Ich würde Rohr verwenden aber ausschließlich ALMG3 wegen der Stabilität und korossionsbeständigkeit .....wegen der Optik würde ich es bürsten.
Die Füße würde ich ebenfalls aus ALMG3 fertigen sonst gehen die Spitzen zu schnell kaputt. Messing würde zwar optisch sehr gut aussehen, aber das würde auch schnell anlaufen, gerade halt im outdoor Einsatz.
Die Füße würde ich zum Einschrauben machen, dann können Sie bei Bedarf gewchselt werden.
Das Rohr würde ich so dickwandig wählen wie maximal erhältlich. ...um eine hohe Stabilität zu gewährleisten!
Die Verschraubung der Füße könnte man bei Bedarf mit mittelfester Schraubensicherung einkleben, wenn Sie zum lockern neigen, was ich jedoch nicht vermute !

So mein Gedanke dazu !

PS. ...man könnte sogar 2 verschiedene Sorten Füße fertigen!  Einmal sehr spitze und einmal mit einem größeren Radius .....dann hättest du für verschiedene Untergründe immer den richtigen Fuß .

LG


----------



## Flussbarschbube (10. Juni 2020)

Waller Michel schrieb:


> PS. ...man könnte sogar 2 verschiedene Sorten Füße fertigen! Einmal sehr spitze und einmal mit einem größeren Radius .....dann hättest du für verschiedene Untergründe immer den richtigen Fuß .

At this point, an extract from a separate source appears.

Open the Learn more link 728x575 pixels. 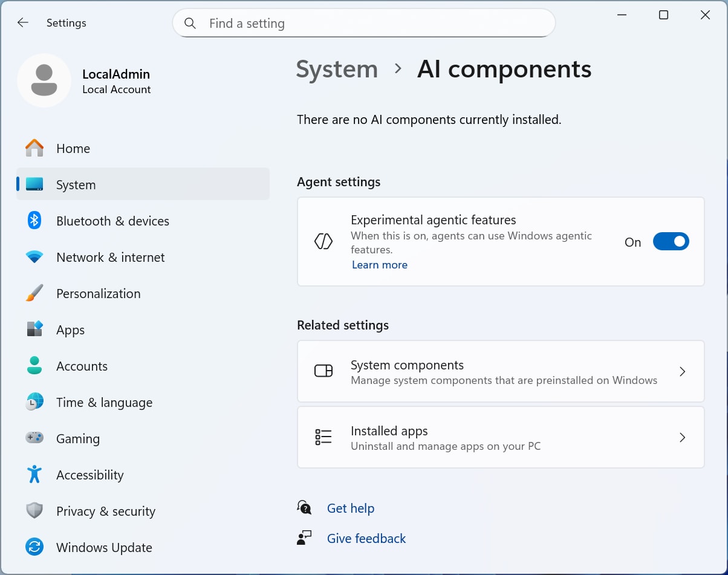tap(380, 265)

Außerdem kann man auch noch einen Satz Schlammfüße kaufen, dass sind alle Eventualitäten abgedeckt


----------



## Flussbarschbube (10. Juni 2020)

Ich habe hier letztens noch ein ähnlichen Tröööt gelesen, bei dem als Unterbau schlicht ein Kamerastativ verwendet wurde bzw. werden sollte. Ist dann natürlich weit weniger Eigenbau, als dein Plan..





__





						Rod pod Dreibein selber bauen
					

Hey,  ich bin derzeit dabei mir ein dreibein rod pod selber zu bauen. Dafür suche ich nun ein geeignetes Stativ bzw. DreiBein. Ich hatte gedacht dass ich in der Kamera Stativ Abteilung was gutes stabiles finde. Dies war jedoch nicht der Fall. Meint ihr ichkaufe mir einfach ein Tripod etwa von...




					www.anglerboard.de


----------



## Speci.hunter (10. Juni 2020)

Super, danke für eure Antworten. Ich werde auch ein Kamera Stativ als dreibein nehmen, allerdings will ich lediglich nur ein Segment als Auszug haben. Und da ist die Frage wie ich die beine fertigen soll ob Rohr oder Alu vollmaterial.
Ehm ich muss gestehen ich habe das mit dem AluRohr und den Fußteilen jetzt so ganz verstanden wie man die miteinander verbinden sollte. wie kann man ein Rohr benutzen z.b 20mm Durchmesser und dann am Ende eine „Fußspitze“ einschrauben ?
@Waller Michel du scheinst dich ja gut auszukennen, kannst du mir auch sagen wo ich diese Material in Braunschweig herbekomme ? In Baumärkte habe ich nichts gefunden, bzw hatten die nur wenig Auswahl und meistens nur kleine Durchmesser.


----------



## Andal (10. Juni 2020)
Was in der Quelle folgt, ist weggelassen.